WHAT YOU HAVE TO DO:
Below are records; reply with nothing but the number of lines in them that contain "computer".

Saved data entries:
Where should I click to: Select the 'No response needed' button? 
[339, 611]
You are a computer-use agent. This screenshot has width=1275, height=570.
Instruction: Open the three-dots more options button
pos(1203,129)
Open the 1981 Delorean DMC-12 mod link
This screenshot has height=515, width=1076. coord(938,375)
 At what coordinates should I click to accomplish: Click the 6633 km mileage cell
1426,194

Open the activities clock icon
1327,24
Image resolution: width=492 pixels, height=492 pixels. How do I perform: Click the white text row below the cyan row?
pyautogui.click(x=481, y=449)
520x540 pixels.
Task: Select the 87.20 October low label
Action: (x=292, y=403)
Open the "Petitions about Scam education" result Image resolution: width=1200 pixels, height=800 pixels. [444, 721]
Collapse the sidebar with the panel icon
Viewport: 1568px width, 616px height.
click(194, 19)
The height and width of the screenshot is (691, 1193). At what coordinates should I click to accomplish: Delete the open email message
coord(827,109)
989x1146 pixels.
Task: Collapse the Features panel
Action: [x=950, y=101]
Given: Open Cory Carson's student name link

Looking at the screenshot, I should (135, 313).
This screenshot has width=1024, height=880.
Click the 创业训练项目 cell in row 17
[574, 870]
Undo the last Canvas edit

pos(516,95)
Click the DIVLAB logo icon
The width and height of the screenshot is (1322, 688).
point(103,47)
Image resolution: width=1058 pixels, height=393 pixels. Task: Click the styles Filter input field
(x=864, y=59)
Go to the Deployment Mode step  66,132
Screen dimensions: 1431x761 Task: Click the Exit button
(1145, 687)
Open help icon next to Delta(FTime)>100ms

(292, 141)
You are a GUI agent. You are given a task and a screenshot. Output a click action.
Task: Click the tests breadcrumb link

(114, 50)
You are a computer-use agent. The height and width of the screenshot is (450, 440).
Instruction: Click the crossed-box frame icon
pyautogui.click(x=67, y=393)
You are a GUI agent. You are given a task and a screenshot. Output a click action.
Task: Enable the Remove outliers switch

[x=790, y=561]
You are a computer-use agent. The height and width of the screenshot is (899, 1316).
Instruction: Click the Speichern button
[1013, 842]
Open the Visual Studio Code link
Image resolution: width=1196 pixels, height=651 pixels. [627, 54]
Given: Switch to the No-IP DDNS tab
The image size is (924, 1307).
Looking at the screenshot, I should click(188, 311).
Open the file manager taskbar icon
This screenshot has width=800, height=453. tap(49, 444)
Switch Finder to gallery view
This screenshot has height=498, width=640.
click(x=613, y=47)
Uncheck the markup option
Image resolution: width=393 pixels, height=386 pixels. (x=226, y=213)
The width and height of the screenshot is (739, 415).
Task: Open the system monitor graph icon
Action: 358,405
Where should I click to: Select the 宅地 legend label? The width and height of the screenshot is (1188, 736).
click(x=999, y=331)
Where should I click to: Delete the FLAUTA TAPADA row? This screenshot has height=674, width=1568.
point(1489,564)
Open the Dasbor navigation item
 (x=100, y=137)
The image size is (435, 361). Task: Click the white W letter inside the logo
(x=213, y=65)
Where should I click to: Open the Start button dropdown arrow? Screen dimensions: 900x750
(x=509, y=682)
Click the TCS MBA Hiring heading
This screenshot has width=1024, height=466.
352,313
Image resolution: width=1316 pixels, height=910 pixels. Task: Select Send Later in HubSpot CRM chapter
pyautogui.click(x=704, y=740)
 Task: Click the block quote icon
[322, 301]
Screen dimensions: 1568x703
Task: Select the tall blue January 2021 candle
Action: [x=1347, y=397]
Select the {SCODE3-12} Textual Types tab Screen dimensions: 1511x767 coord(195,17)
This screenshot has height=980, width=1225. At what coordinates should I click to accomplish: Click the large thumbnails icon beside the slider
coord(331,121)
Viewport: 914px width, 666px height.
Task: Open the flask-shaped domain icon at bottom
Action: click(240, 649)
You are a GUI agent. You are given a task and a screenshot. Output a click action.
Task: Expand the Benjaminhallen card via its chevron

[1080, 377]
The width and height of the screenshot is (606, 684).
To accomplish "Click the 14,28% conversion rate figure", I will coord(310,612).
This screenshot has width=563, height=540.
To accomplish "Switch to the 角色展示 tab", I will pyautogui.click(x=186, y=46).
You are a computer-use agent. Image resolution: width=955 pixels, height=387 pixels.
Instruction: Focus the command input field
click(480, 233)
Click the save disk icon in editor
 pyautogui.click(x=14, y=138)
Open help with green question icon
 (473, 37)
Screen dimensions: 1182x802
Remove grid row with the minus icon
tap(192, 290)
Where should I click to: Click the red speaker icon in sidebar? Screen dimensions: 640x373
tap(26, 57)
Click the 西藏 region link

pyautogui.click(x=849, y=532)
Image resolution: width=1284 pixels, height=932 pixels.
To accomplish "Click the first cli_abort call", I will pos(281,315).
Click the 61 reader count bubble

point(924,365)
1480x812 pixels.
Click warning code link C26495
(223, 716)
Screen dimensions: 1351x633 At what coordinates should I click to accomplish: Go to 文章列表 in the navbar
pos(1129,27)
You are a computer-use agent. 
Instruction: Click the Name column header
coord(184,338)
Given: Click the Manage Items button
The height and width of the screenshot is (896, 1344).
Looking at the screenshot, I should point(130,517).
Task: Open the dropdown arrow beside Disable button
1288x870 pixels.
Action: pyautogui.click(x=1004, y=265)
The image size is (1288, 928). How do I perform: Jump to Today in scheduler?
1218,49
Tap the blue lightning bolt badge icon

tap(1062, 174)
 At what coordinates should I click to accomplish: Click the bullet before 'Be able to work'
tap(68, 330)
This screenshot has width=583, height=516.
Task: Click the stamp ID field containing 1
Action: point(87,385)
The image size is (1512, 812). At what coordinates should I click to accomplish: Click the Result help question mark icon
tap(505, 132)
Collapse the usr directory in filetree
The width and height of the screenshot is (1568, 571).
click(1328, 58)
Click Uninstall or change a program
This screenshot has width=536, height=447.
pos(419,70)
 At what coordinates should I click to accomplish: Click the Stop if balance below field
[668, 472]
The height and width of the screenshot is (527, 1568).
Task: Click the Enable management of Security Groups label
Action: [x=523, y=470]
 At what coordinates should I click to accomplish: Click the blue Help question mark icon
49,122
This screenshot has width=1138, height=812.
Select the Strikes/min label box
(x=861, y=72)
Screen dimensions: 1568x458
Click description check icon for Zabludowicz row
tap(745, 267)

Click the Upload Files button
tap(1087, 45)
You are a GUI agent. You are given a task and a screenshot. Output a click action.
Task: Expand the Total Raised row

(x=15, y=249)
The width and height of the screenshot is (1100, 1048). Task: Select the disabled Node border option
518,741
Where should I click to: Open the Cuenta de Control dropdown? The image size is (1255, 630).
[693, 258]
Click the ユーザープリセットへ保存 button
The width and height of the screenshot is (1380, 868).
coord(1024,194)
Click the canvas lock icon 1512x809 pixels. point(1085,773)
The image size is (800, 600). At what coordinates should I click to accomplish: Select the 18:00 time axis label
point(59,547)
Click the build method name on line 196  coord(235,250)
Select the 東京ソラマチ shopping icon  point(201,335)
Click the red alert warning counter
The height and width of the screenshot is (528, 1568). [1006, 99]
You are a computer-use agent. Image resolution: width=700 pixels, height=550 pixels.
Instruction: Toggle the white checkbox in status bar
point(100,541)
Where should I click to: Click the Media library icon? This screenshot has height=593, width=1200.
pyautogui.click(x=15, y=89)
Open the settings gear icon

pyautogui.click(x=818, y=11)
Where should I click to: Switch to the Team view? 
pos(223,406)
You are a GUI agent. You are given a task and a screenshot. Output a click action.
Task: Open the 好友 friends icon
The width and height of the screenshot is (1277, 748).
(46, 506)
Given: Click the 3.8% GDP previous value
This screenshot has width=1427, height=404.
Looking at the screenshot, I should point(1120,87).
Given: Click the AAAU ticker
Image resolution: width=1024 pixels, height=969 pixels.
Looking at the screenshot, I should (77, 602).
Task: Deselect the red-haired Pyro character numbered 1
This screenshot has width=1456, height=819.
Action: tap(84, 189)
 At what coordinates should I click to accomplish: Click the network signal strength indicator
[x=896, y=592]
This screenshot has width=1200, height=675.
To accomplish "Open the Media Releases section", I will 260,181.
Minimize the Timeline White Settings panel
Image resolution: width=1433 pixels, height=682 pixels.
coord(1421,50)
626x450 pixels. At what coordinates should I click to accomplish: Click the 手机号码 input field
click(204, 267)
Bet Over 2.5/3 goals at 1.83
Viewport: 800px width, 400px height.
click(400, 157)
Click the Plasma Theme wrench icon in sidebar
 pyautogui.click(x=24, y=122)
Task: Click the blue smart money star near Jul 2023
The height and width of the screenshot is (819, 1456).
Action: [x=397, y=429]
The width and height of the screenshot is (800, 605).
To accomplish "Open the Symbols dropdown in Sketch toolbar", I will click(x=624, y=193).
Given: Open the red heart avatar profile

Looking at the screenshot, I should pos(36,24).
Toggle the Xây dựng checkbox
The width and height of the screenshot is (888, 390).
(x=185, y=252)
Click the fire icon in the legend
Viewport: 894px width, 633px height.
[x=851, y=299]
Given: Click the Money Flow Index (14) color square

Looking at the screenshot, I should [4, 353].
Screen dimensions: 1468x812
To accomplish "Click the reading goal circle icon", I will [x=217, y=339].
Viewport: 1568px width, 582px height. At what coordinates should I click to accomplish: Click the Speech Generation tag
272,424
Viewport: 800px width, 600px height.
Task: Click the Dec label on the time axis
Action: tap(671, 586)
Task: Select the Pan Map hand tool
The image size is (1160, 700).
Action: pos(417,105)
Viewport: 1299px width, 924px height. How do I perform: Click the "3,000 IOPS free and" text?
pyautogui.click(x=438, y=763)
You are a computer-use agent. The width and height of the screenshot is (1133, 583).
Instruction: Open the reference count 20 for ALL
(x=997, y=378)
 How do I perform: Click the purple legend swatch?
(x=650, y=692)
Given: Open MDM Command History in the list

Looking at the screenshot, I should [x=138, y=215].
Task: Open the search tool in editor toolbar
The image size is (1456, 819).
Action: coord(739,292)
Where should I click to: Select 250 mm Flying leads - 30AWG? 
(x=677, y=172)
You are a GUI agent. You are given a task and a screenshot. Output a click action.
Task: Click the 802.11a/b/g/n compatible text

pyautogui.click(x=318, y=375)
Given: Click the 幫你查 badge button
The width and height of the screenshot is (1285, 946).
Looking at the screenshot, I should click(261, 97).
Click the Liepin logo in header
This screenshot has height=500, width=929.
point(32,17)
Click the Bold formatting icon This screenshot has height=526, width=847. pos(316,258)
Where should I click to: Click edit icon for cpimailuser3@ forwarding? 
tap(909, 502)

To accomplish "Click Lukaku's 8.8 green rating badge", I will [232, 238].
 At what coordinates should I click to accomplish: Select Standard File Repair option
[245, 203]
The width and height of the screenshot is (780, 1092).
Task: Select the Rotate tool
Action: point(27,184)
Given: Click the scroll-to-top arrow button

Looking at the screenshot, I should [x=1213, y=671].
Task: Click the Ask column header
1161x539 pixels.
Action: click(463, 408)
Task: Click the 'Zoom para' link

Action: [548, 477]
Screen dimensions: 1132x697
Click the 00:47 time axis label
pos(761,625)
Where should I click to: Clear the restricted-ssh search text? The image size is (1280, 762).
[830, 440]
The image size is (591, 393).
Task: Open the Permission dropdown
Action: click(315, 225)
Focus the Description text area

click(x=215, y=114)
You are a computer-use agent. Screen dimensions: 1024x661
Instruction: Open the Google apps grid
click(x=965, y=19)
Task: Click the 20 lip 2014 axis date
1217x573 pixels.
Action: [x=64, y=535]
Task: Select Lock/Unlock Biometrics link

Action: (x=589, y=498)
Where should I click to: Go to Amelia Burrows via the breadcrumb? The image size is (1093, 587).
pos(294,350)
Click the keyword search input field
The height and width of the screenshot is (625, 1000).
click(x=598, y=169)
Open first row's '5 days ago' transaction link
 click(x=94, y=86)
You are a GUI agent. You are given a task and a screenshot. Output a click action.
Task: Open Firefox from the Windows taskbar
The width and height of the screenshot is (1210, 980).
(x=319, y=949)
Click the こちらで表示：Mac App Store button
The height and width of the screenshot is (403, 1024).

ANSWER BOX:
8